Introducing Wolfberry Into Your Daily Diet
Wolfberry is not commonly found in the diet unless you live in China or shop at a Chinese supermarket in your country. Even so, most people can benefit from the many health attributes of the wolfberry and it can be taken at high doses with minimal risk.
The inclusion of Wolfberry in Athletic Greens isn’t just for all of the reasons previously listed, but also because it works so well in conjunction with the bilberry and grape seed extract to improve eye health.
It also marries in nicely with zinc, selenium, astragalus, reishi mushroom, shiitake mushroom and vitamins A & C, all found in our Athletic Greens formula. All these combined help to improve your overall immune system.
Wolfberry: Don’t Stop till you Get Enough
For an acute illness like the common cold, eating a lot of goji berries could potentially help you recover faster. Though taking them in an extracted form will be less time consuming and filling.
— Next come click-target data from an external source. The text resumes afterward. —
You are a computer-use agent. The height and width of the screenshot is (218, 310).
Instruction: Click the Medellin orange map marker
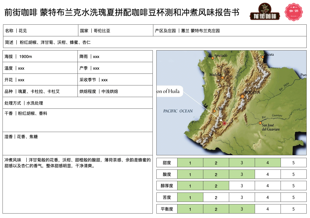222,78
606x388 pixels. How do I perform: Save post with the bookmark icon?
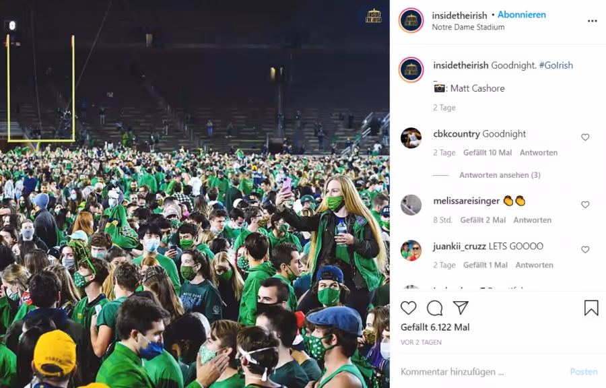pos(591,308)
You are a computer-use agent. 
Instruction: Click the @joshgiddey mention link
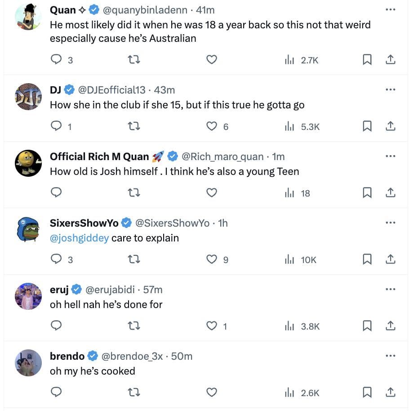click(x=79, y=238)
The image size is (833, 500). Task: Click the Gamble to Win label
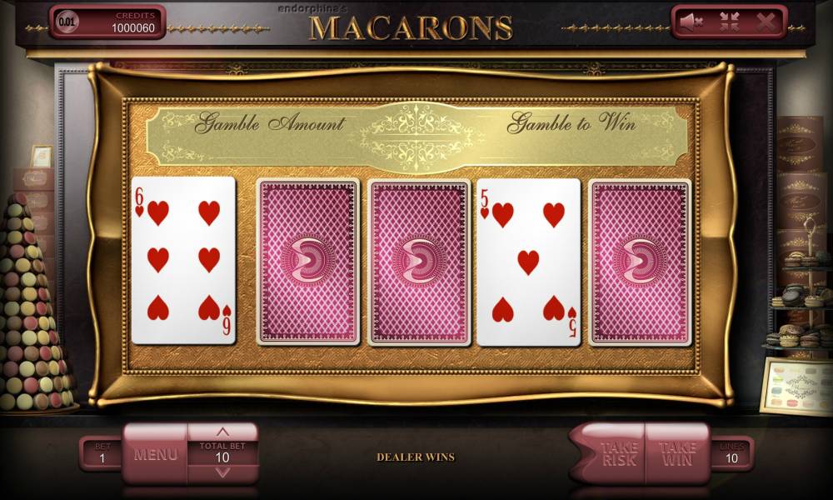(x=571, y=123)
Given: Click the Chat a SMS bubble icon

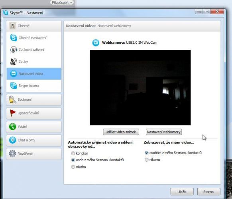Looking at the screenshot, I should pyautogui.click(x=13, y=140).
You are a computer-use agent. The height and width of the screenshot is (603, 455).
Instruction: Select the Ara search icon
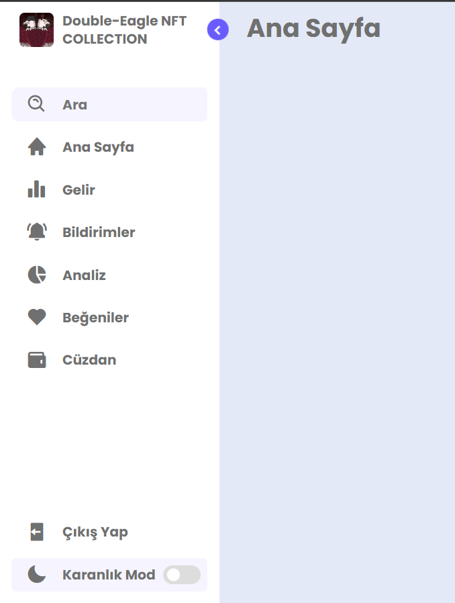click(37, 104)
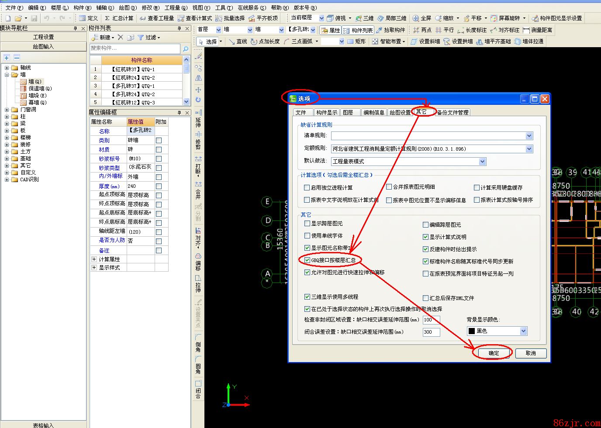The height and width of the screenshot is (428, 601).
Task: Click the 取消 button in dialog
Action: (x=531, y=353)
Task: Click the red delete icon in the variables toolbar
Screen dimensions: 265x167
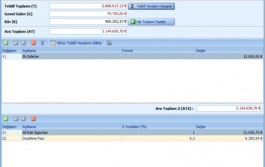Action: [33, 43]
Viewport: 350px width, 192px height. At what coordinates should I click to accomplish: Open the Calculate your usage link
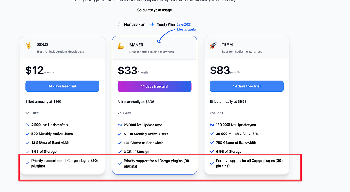[154, 10]
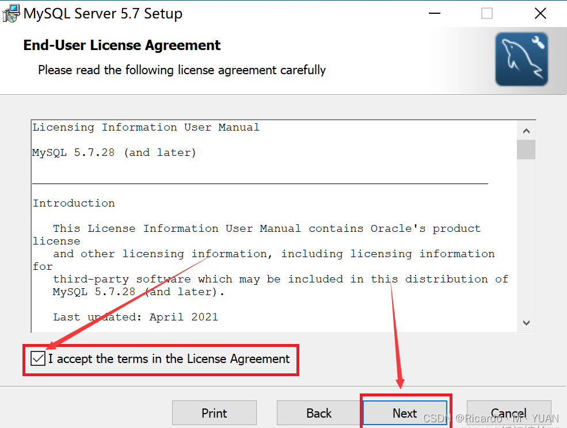The height and width of the screenshot is (428, 567).
Task: Click the 'Introduction' section label
Action: (x=73, y=202)
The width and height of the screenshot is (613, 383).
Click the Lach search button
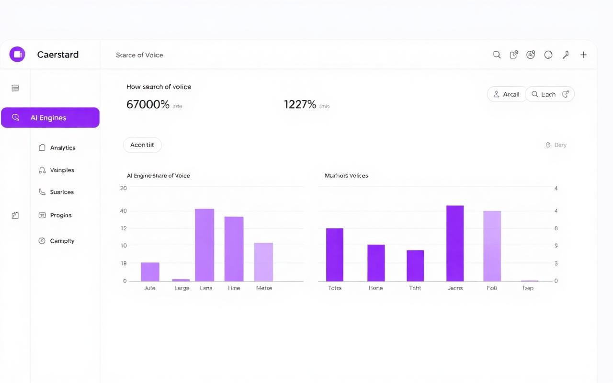[x=550, y=94]
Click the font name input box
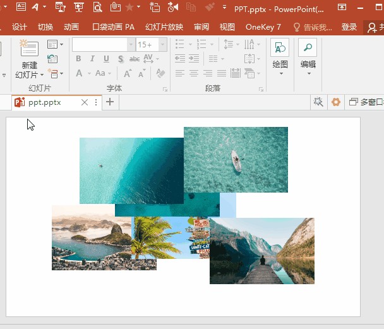 [x=99, y=45]
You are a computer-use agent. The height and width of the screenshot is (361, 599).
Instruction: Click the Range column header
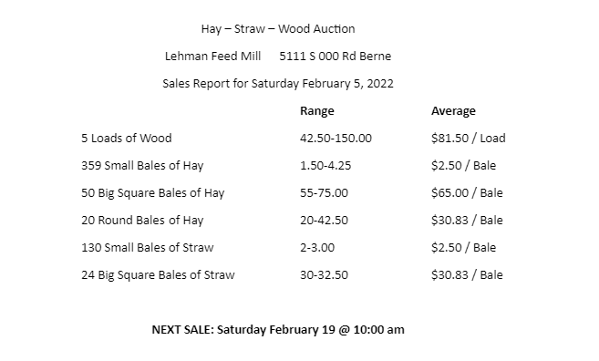point(317,111)
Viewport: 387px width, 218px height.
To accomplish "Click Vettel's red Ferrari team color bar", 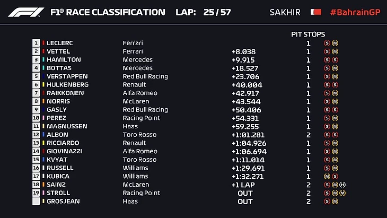I will [x=43, y=51].
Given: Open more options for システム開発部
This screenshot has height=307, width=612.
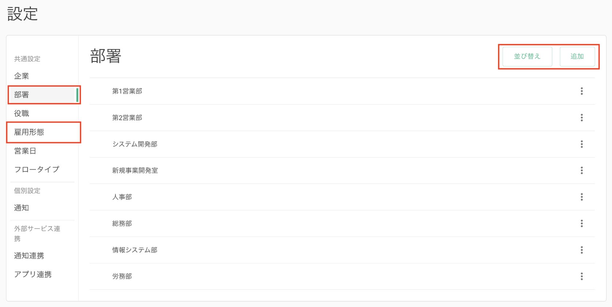Looking at the screenshot, I should pyautogui.click(x=582, y=144).
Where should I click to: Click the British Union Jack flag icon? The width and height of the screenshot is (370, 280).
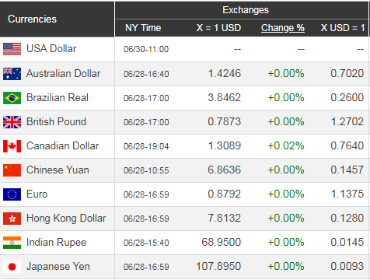tap(12, 122)
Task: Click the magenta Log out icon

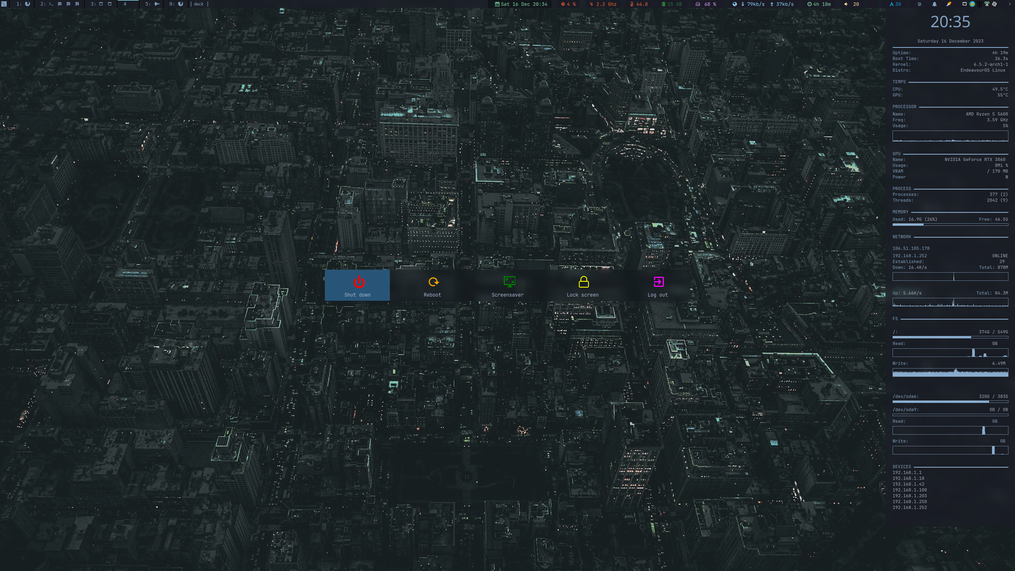Action: click(x=658, y=282)
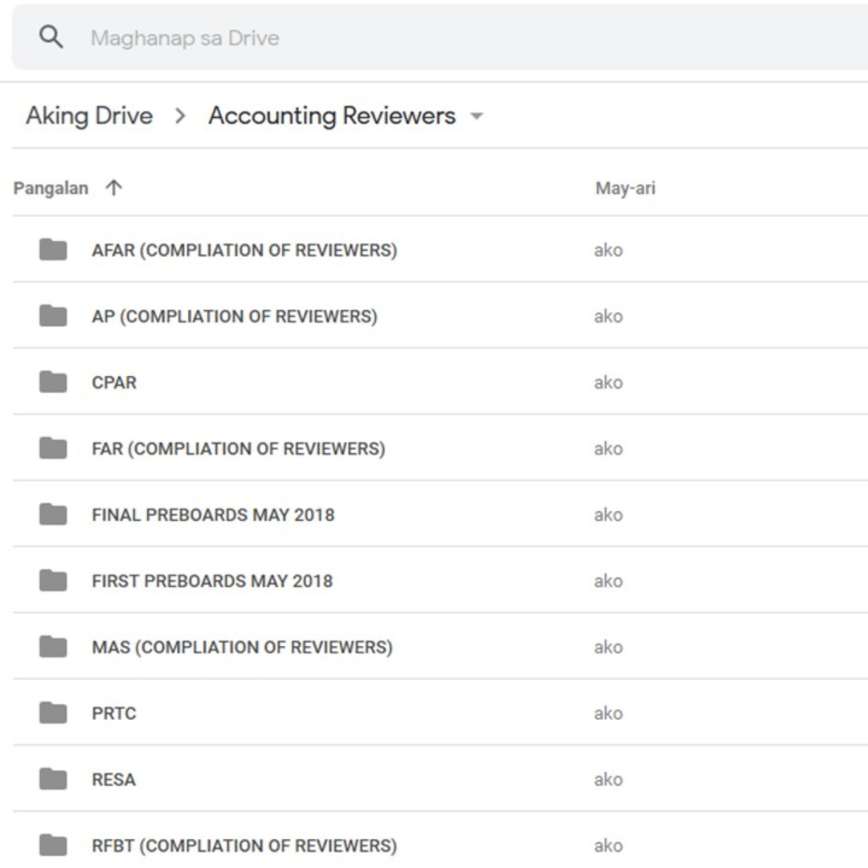Click the RFBT folder icon
The image size is (868, 868).
(53, 845)
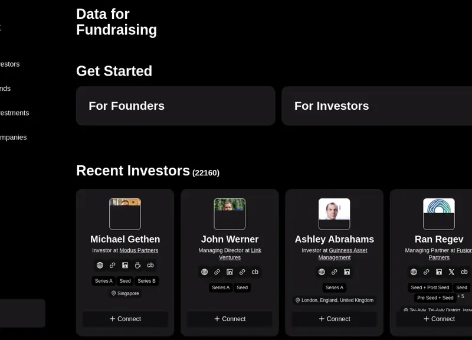Connect with Michael Gethen
The image size is (472, 340).
[x=125, y=319]
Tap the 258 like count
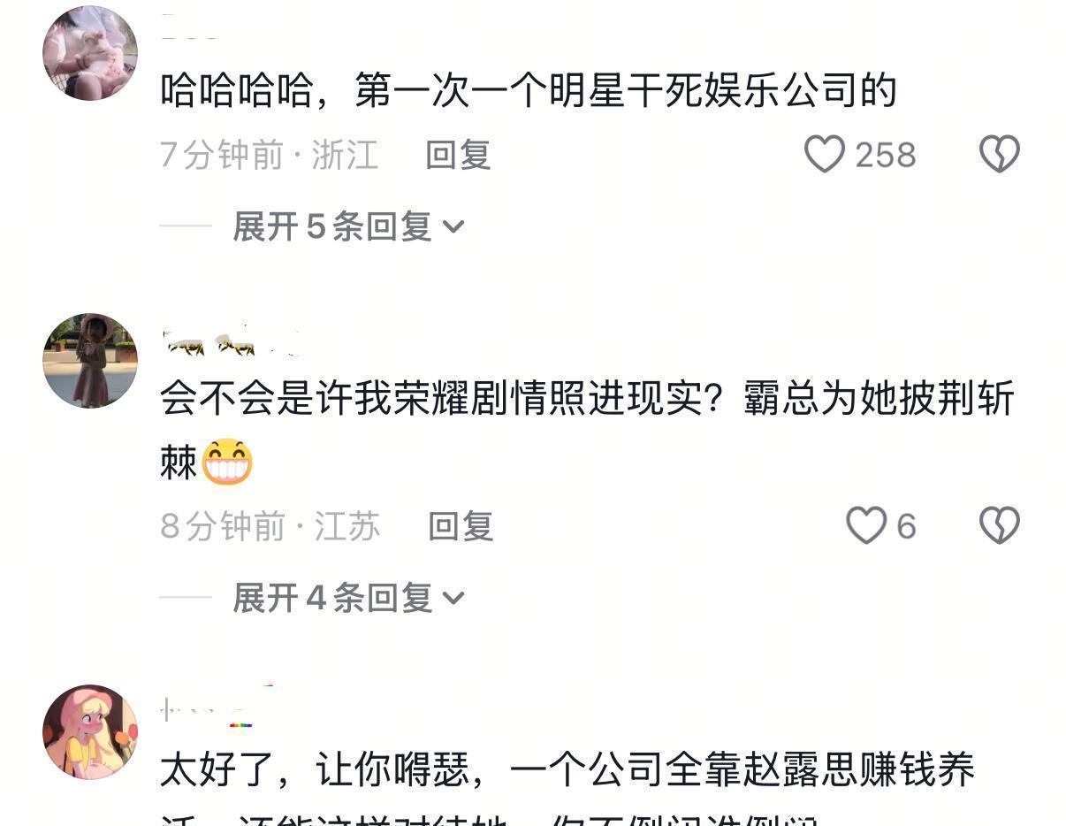The image size is (1066, 826). (885, 156)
Dosages of the berrie are not supported by evidence, though 10 - 30 mg of wolfberry extract is usually recommended, with no upper limit. In its very long history of use, wolfberry has few reported adverse effects.
It is important to note that the betaine content can induce menstruation and miscarriage, so wolfberry should be added to the list along with all those other things that should be avoided by pregnant women.
There is a study suggesting a negative interaction between goji berries and the blood thinning drug Warfarin, definitely something to be aware of, though the levels in Athletic Greens are low enough that it is unlikely to cause any issues.
Wolfberry may have a slight estrogen-mimicking effect and should therefore be avoided by people with estrogen-sensitive conditions and cancers.
As well as the possible interactions with Warfarin, other medications metabolised by the cytochrome P450 pathway could be affected, so proceed with some level of caution if these are in concurrent use.
Happy Wolf Goji Berries
Wolfberry is rated among the most esteemed herbs in Traditional Chinese Medicine, thought to promote longevity, vitality and wellbeing.
Typically these health claims await further scientific research, but most evidence supports wolfberry as an herb to boost feelings of wellbeing, promote eye health and as a potential immune-enhancer and anti-cancer agent.
So by whatever name you choose to call it, adding wolfberry extract or goji berries to your diet is a smart way of staying in control of your health.